Data Layer
Overview
Sound Forge Alchemy uses Ecto 3.13 with the Postgres adapter (Ecto.Adapters.Postgres via Postgrex) for all data access. The repository is defined at SoundForge.Repo and configured as a supervised child in the application supervision tree. All schemas use binary UUID primary keys, UTC datetime timestamps, and foreign key constraints with cascading deletes.
Ecto Schemas
Track
# lib/sound_forge/music/track.ex
defmodule SoundForge.Music.Track do
use Ecto.Schema
import Ecto.Changeset
@primary_key {:id, :binary_id, autogenerate: true}
@foreign_key_type :binary_id
schema "tracks" do
field :spotify_id, :string
field :spotify_url, :string
field :title, :string
field :artist, :string
field :album, :string
field :album_art_url, :string
field :duration, :integer
has_many :download_jobs, SoundForge.Music.DownloadJob
has_many :processing_jobs, SoundForge.Music.ProcessingJob
has_many :analysis_jobs, SoundForge.Music.AnalysisJob
has_many :stems, SoundForge.Music.Stem
has_many :analysis_results, SoundForge.Music.AnalysisResult
timestamps(type: :utc_datetime)
end
@doc false
def changeset(track, attrs) do
track
|> cast(attrs, [:spotify_id, :spotify_url, :title, :artist, :album, :album_art_url, :duration])

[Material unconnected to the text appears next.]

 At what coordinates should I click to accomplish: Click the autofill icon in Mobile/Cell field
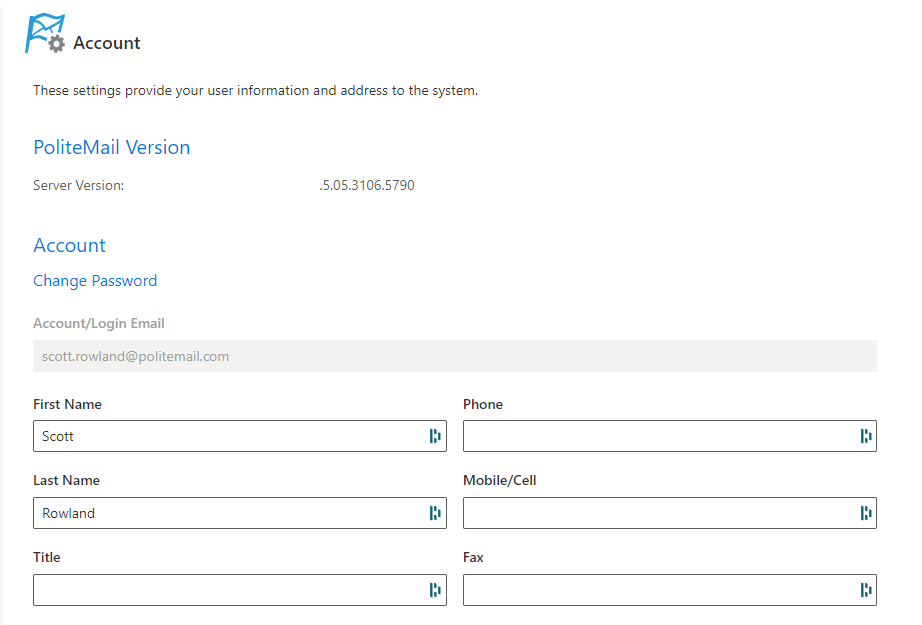(x=865, y=513)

|> validate_required([:title])
|> unique_constraint(:spotify_id)
end
end
DownloadJob
# lib/sound_forge/music/download_job.ex
defmodule SoundForge.Music.DownloadJob do
use Ecto.Schema
import Ecto.Changeset
@primary_key {:id, :binary_id, autogenerate: true}
@foreign_key_type :binary_id
@status_values [:queued, :downloading, :processing, :completed, :failed]
schema "download_jobs" do
field :status, Ecto.Enum, values: @status_values, default: :queued
field :progress, :integer, default: 0
field :output_path, :string
field :file_size, :integer
field :error, :string
belongs_to :track, SoundForge.Music.Track
timestamps(type: :utc_datetime)
end
@doc false
def changeset(download_job, attrs) do
download_job
|> cast(attrs, [:track_id, :status, :progress, :output_path, :file_size, :error])
|> validate_required([:track_id])
|> validate_inclusion(:status, @status_values)
|> validate_number(:progress, greater_than_or_equal_to: 0, less_than_or_equal_to: 100)
|> foreign_key_constraint(:track_id)
end
end
ProcessingJob
# lib/sound_forge/music/processing_job.ex
defmodule SoundForge.Music.ProcessingJob do
use Ecto.Schema
import Ecto.Changeset
@primary_key {:id, :binary_id, autogenerate: true}
@foreign_key_type :binary_id
@status_values [:queued, :downloading, :processing, :completed, :failed]
schema "processing_jobs" do
field :model, :string, default: "htdemucs"
field :status, Ecto.Enum, values: @status_values, default: :queued
field :progress, :integer, default: 0
field :output_path, :string
field :options, :map
field :error, :string
belongs_to :track, SoundForge.Music.Track
has_many :stems, SoundForge.Music.Stem
timestamps(type: :utc_datetime)
end
@doc false
def changeset(processing_job, attrs) do
processing_job
|> cast(attrs, [:track_id, :model, :status, :progress, :output_path, :options, :error])
|> validate_required([:track_id])
|> validate_inclusion(:status, @status_values)
|> validate_number(:progress, greater_than_or_equal_to: 0, less_than_or_equal_to: 100)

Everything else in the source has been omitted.